Laptop Charging Station for Schools

Arrow
Arrow Registered Users Posts: 11
Hi everyone!

I'm very new to the Solar game and though I've done some preliminary research on this I know I must be missing something and I'd love to hear what you have to offer.

I want to build an outdoor laptop charging station so we can have classes outdoors. I want to hook up four 150W solar panels to a charge controller which will charge and protect my battery bank (I'll use a boat battery or a few scooter batteries connected in parallel). These batteries will also be connected to an inverter that can output the sort of wattage that 10 or so laptop computers will need to operate.

My laptop is old and requires 90W but newer computers generally require half that power. So a 12V, 50Ah battery bank should be able to sustain 8 to 12 laptops for an hour. And if the sun is shining and the panels are feeding 600W into the controller, it should maintain itself pretty much at steady state (minus inefficiencies and losses).

Is there a fundamental flaw in my thinking? (Where) will I need to put fuses and diodes to protect my system?
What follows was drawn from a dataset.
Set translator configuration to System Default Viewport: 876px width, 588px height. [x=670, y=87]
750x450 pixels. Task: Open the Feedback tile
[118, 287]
Do I have to worry about wire gauge?

Thanks for your help! I look forward to your responses.

Comments

  • Cariboocoot
    Cariboocoot Banned Posts: 17,615 ✭✭✭
    Re: Laptop Charging Station for Schools

    Welcome to the forum.

    I have to ask: what is the purpose of this project? Educational demonstration?
    It isn't very practical for a couple of reasons; it's pretty hard to use a laptop outdoors in bright sunlight and they generally have their own batteries in them that will last a couple of hours anyway.

    To that end it may be a good idea to look at the DC requirements of the laptops you plan on powering and see if you can't skip the inverter stage altogether; some will run off 12 VDC, albeit perhaps requiring a specific "car adapter".

    A laptop running full out tends to be a 35 Watt load. Some more, some less. Very important to know which/what you've got. A dozen such would be 420 Watts +/-. That just misses on being able to be supplied by one of the best small inverters available (which is 300 Watts).

    Before you talk about fuses and wire sizes (99% certainty there won't be ay diodes involved) you need to get firm numbers on how much power you need to supply. Otherwise you're just guessing at everything and that is bound to be disappointing.

    A couple of other observations: 600 Watts of panel will take up a fair amount of space. Mounting needs to be well thought-out. Boat/scooter batteries may work for demonstration purposes but they won't last long-term.

    If you've got the computers in question, spend $30 on a Kill-A-Watt meter and see what kind of power they really draw, both in use and while charging the built-in battery. You might be surprised.
  • Arrow
    Arrow Registered Users Posts: 11
    Re: Laptop Charging Station for Schools
    Welcome to the forum.

    I have to ask: what is the purpose of this project? Educational demonstration?
    It isn't very practical for a couple of reasons; it's pretty hard to use a laptop outdoors in bright sunlight and they generally have their own batteries in them that will last a couple of hours anyway.

    To that end it may be a good idea to look at the DC requirements of the laptops you plan on powering and see if you can't skip the inverter stage altogether; some will run off 12 VDC, albeit perhaps requiring a specific "car adapter".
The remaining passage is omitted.